▶ _What you should do_: Copy out every line of the records where the string "sidebar" occurs.

▶ _Provided information_:

------------------------------------------------------------------------

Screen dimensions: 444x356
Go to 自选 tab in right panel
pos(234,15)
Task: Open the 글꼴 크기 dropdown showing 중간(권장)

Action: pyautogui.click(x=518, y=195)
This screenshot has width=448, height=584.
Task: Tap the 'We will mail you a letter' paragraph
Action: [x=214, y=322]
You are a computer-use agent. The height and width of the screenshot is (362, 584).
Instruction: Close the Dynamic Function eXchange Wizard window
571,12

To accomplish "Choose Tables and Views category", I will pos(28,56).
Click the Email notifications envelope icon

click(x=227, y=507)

------------------------------------------------------------------------

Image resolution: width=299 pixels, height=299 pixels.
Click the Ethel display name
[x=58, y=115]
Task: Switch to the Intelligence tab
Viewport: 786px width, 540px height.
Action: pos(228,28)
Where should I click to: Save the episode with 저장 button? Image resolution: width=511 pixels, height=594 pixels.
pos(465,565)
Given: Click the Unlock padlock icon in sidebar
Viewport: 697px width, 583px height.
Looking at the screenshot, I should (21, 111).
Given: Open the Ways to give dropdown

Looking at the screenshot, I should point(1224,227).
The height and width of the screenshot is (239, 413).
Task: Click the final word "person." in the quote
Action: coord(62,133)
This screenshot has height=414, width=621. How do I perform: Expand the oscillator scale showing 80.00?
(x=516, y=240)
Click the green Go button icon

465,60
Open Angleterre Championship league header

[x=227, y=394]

------------------------------------------------------------------------

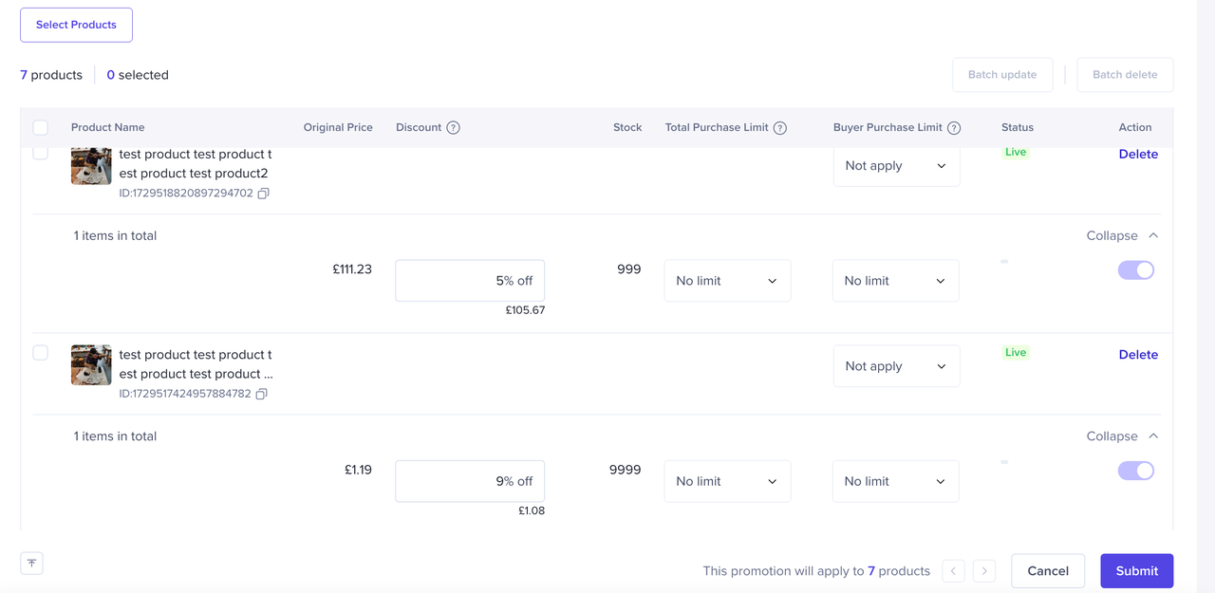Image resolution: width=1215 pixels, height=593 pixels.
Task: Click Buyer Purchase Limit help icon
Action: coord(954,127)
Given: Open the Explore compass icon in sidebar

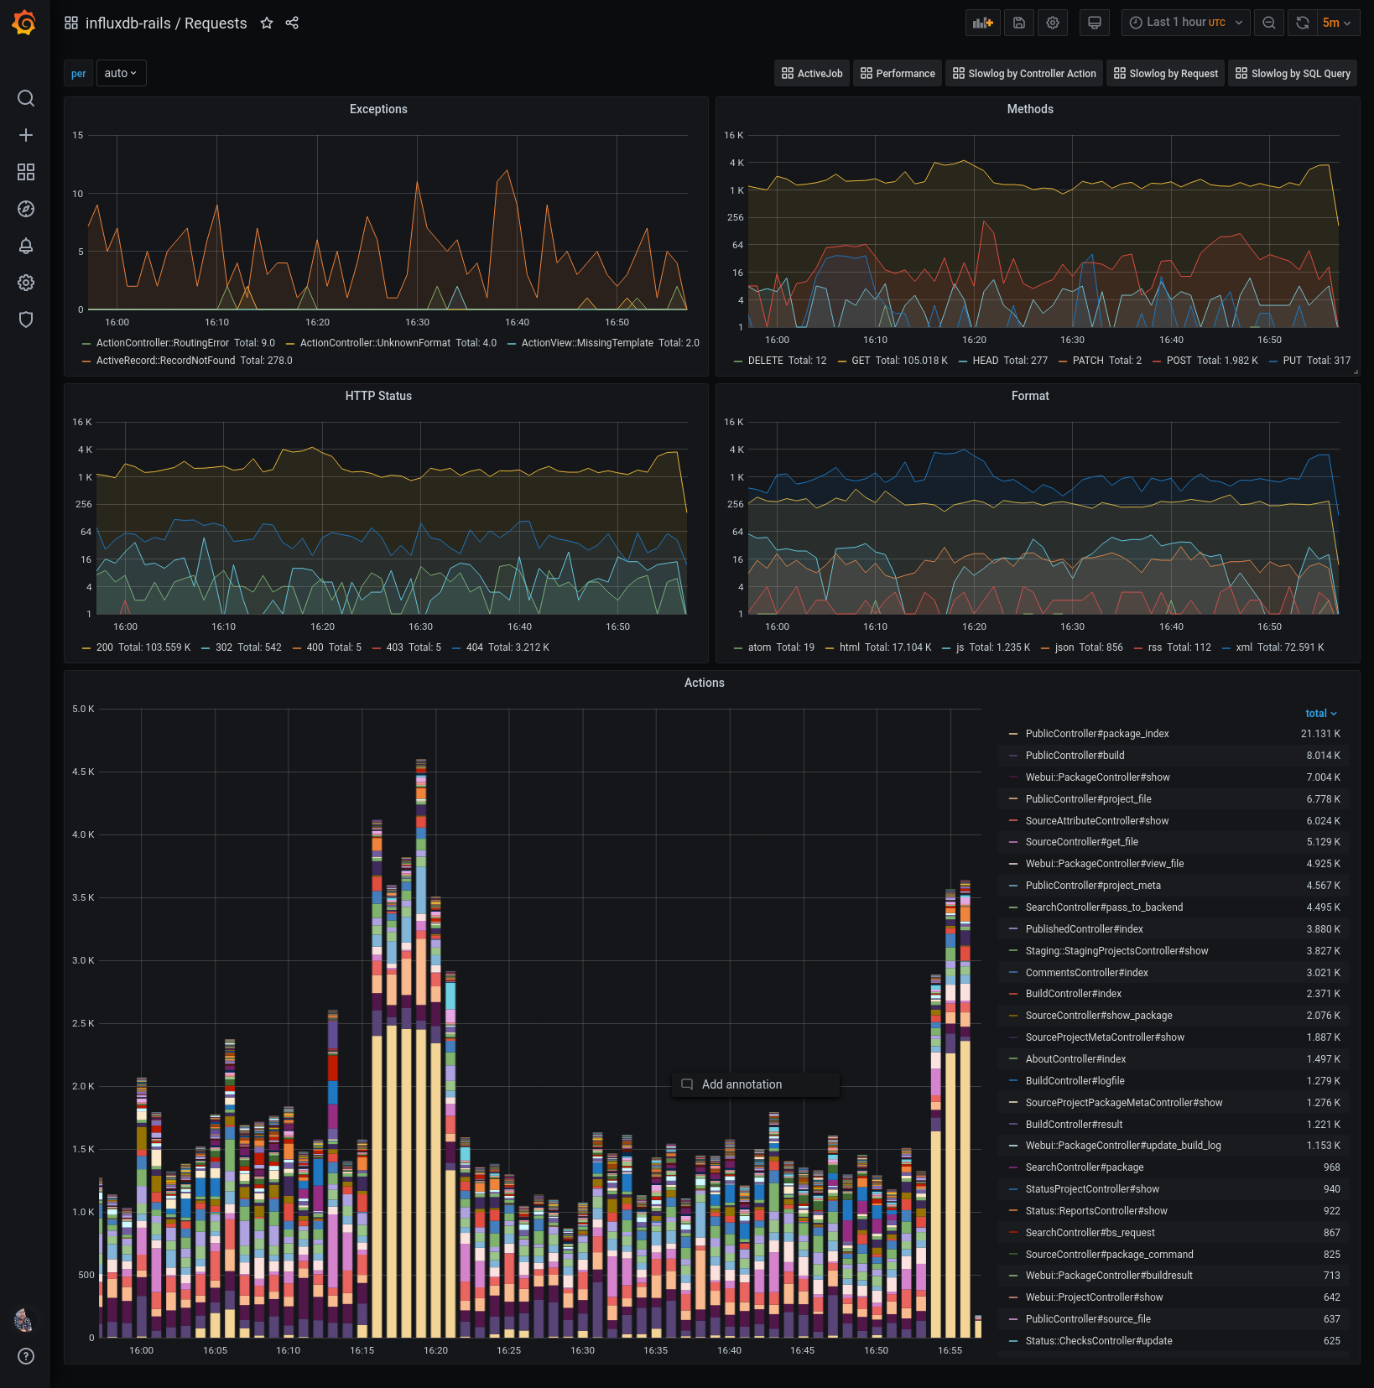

------------------------------------------------------------------------

▶ _Written solution_:
Given: Click the Unlock padlock icon in sidebar
Given: Open the Explore compass icon in sidebar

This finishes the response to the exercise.